Deborah Hartman

Director of lead discovery, CNS and pain research

"No two days are quite the same," says Deborah Hartman, director of lead discovery in central nervous system and pain research at AstraZeneca in Wilmington, Del. Hartman, who started out as a bench scientist, is now a manager in charge of about 50 people working together on discovering new drugs for CNS disease targets.

"In this role, there's a mixture of scientific-, business-, and personnel-related activities," Hartman notes. She oversees everything from lab safety to budget management, but she is still a scientist at heart. "I no longer work in the lab myself, but I think my favorite part of the day is the opportunity to discuss results that have come out of the lab or catch up on scientific literature," she says.

Hartman's affinity for science dates back to her childhood. "Since I was a kid, I was very interested in science, everything from medicine to space exploration," she remembers. Because her high school didn't have a strong science program, she took physics and calculus courses at a local university during her senior year. She was admitted to Princeton as an undergraduate and then to Yale for a PhD in biology, where she focused on understanding the molecular basis of nicotinic acetylcholine receptor modulation in early events during synaptogenesis at the neuromuscular junction.

She had planned to become a professor, but in the last year of her studies, she was approached by Hoffmann-La Roche about an opening for a postdoc in Basel, Switzerland. "Many of my faculty advisors told me that I would be making a mistake by going into the pharmaceutical industry, but it seemed like it was worth trying something new," she recalls. "I decided to take the job, and 15 years later, I'm still in the pharmaceutical industry, and I have found that it is a very exciting place to be."

Hartman spent seven years at Roche before she moved to AstraZeneca to build the department she runs today. "I was the first and only member of the department," she recalls. "We've built basically a molecular pharmacology group that has additional responsibilities such as high-throughput screening, compound management, quite a bit of robotics and automation, as well as computational chemistry abilities."

In addition to her wide-ranging responsibilities as the head of that group, Hartman has found time to take action on one of the issues that means the most to her: opening up new opportunities for women and minorities. "Science is all about creativity, and we need to ensure that we have individuals from very different backgrounds and with very different ideas contributing not only in the lab but in management as well," she says.
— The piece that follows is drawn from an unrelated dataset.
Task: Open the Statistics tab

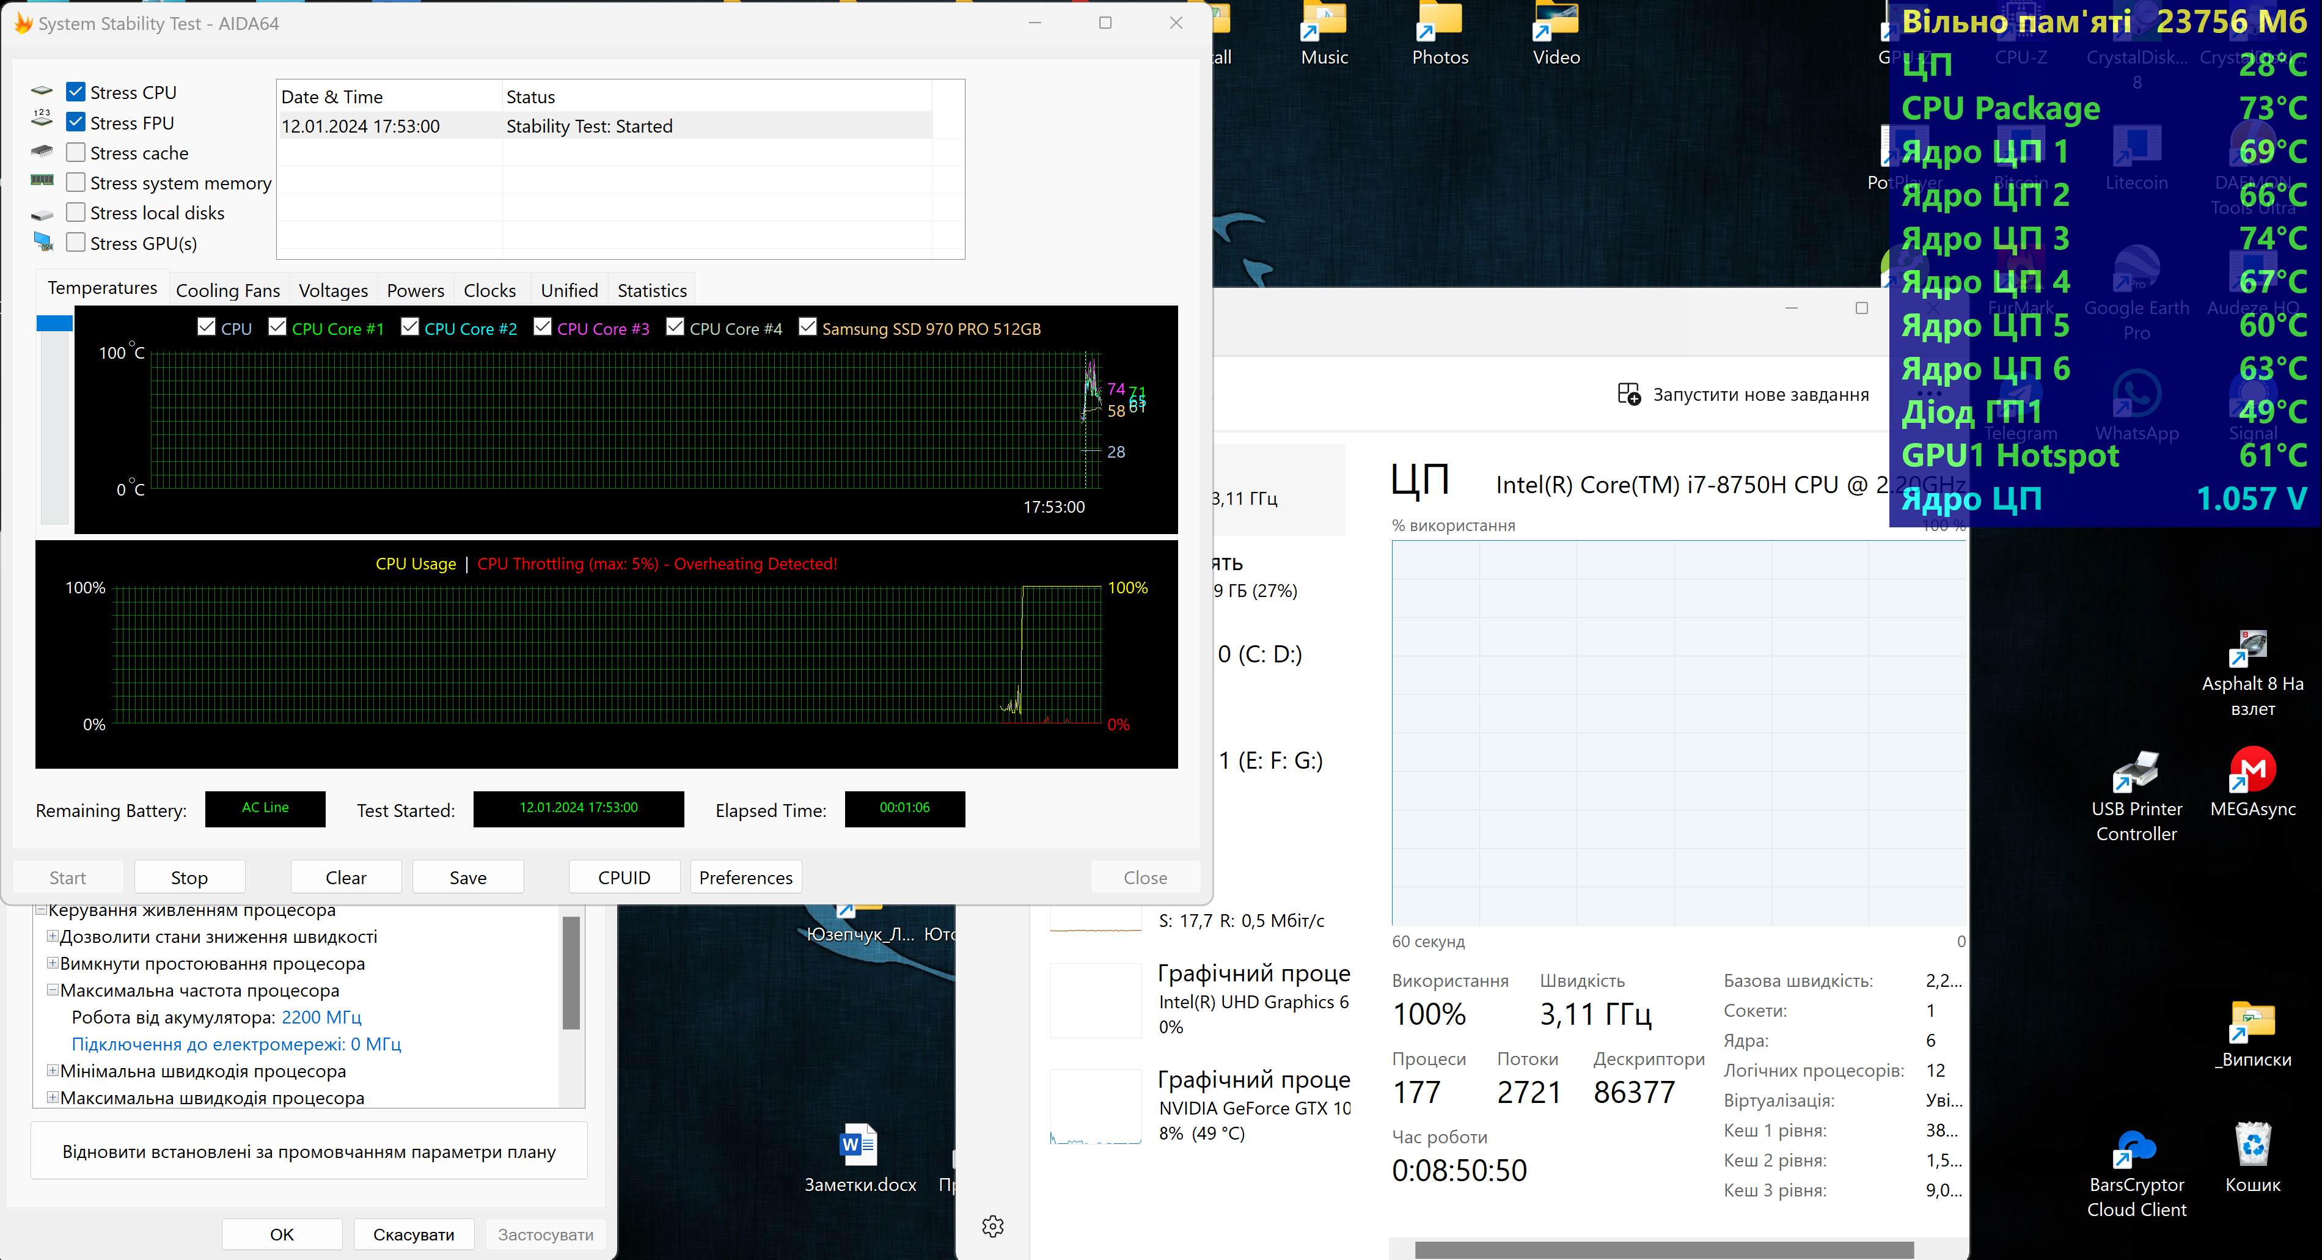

Toward that end, she has been involved in an effort that spans AstraZeneca's global research and development sites to create workshops and other initiatives that foster awareness of issues affecting women and minorities in science. She is also working to build a women's network within the company.

At 41, Hartman is ambitious about the future and hopes to move up the ranks to an executive management position. Her time in Switzerland whetted her appetite for life abroad, and she'd like another position overseas one day. "I've traveled a lot in Asia, and looking at what's happening with respect to the economic growth there and the real commitment to life sciences emerging in countries such as Singapore and China, I'd certainly be interested in someday looking at setting up a research site for a pharmaceutical company there," she says.